25 de diciembre de 2025
En el cierre de la saga de Las Crónicas de Narnia, C.S. Lewis nos regala una de las imágenes más potentes de la literatura: un viejo y pequeño establo que, al cruzar su puerta, revela un universo infinito.
Es en ese momento cuando Lucy Pevensie nos susurra una verdad que conecta la fantasía con nuestra propia historia:
«En nuestro mundo también hubo una vez un establo que tenía dentro algo que era más grande que todo nuestro mundo».
La Paradoja de lo Pequeño
¿Cómo puede lo inmenso caber en lo diminuto? Lewis utiliza esta escena para explicarnos la Navidad. No es solo una fecha en el calendario; es el momento en que el Creador del universo decide «comprimirse» en la fragilidad de un bebé, eligiendo un pesebre humilde como su primer trono.

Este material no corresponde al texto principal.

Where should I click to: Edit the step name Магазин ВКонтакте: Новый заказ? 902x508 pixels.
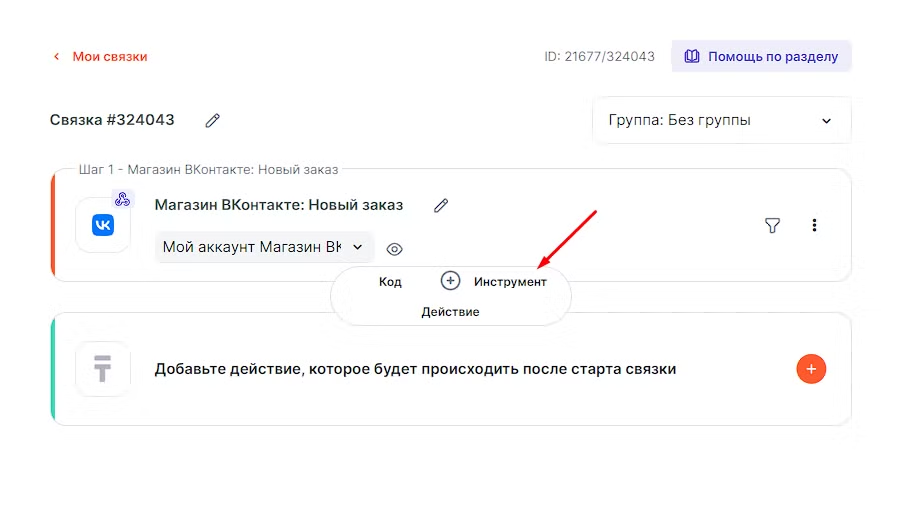coord(441,205)
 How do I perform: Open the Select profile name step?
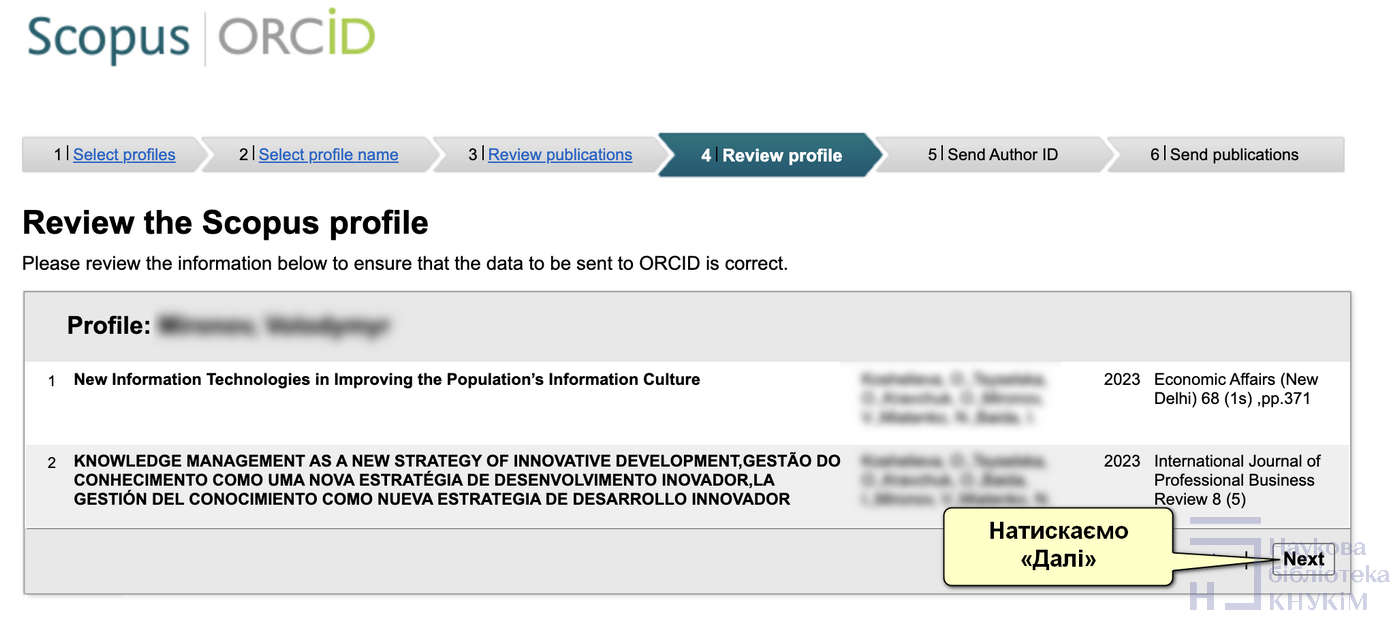(x=328, y=155)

Lecciones desde el Establo:
- Lo sagrado prefiere lo sencillo: Ni en Narnia ni en Belén hubo palacios. Lo más importante de la historia ocurrió en un lugar que el mundo consideraría insignificante.
- La perspectiva lo es todo: Por fuera, el establo parecía una choza oscura; por dentro, era un reino de luz. Así es la Navidad: un evento humilde que, por dentro, sostiene la esperanza de toda la humanidad.
Una reflexión final
La próxima vez que te sientas pequeño o sientas que tu entorno es limitado, recuerda el establo de Lucy. La Navidad nos enseña que lo extraordinario no necesita grandes escenarios para manifestarse. A veces, para encontrar el universo entero, solo hace falta tener la humildad de inclinarse y entrar en un establo.